Safety concerns, social distancing requirements, and limited on-road vehicles during the pandemic have resulted in disruptions or reduced operations in many public transportation services, exposing underlying transportation mobility problems. Despite these challenges and travel restrictions, essential travel demands persist, such as accessing healthcare, grocery stores, employment opportunities, and other fundamental services. However, due to the decreased service frequency of buses, trains, and other modes of public transit, vulnerable groups are disproportionately affected by limited mobility options compared to other populations. This exacerbates existing inequalities and affects their ability to meet essential needs under this challenging circumstance. Disadvantaged and disabled travelers often rely more on public transportation to access those essential services for its affordable ticket prices. Therefore, addressing these social exclusion challenges and providing a minimal transportation service level is crucial to ensure equitable access to essential services for vulnerable populations throughout the pandemic and beyond. To improve the life quality of people with disabilities and elderly people by addressing social exclusion, accessibility, and mobility issues, previous team work has developed a car-sharing optimization model with Sample Average Approximation (SAA) and Rolling Horizon (RH) methods, so that city planners, Non-profit Organizations (NPOs), and some other policymakers are enabled to better allocate limited resources to implement the car-sharing system when little to no historical travel information is available for low-density population areas.

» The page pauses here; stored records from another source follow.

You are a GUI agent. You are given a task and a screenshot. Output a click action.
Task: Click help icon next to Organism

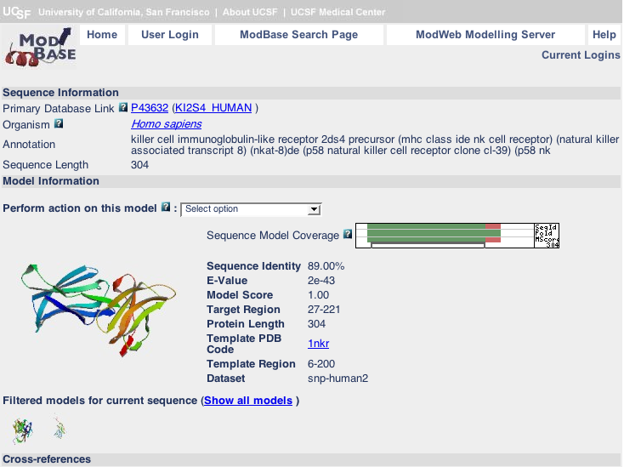59,124
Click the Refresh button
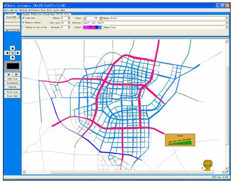The width and height of the screenshot is (236, 186). (x=12, y=87)
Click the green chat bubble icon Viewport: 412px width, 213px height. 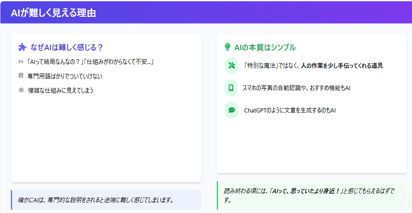click(231, 110)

Nevertheless, understanding and implementing the technical algorithm and framework can be challenging for individuals who lack sufficient training, primarily due to its complexity and the absence of user-friendly interfaces and/or step-by-step user manual guidance. In order to reduce the application barrier for general users, this project aims to develop a more user-friendly Graphical User Interface (GUI) using the Tkinter library within Python and provide comprehensive manual guidance.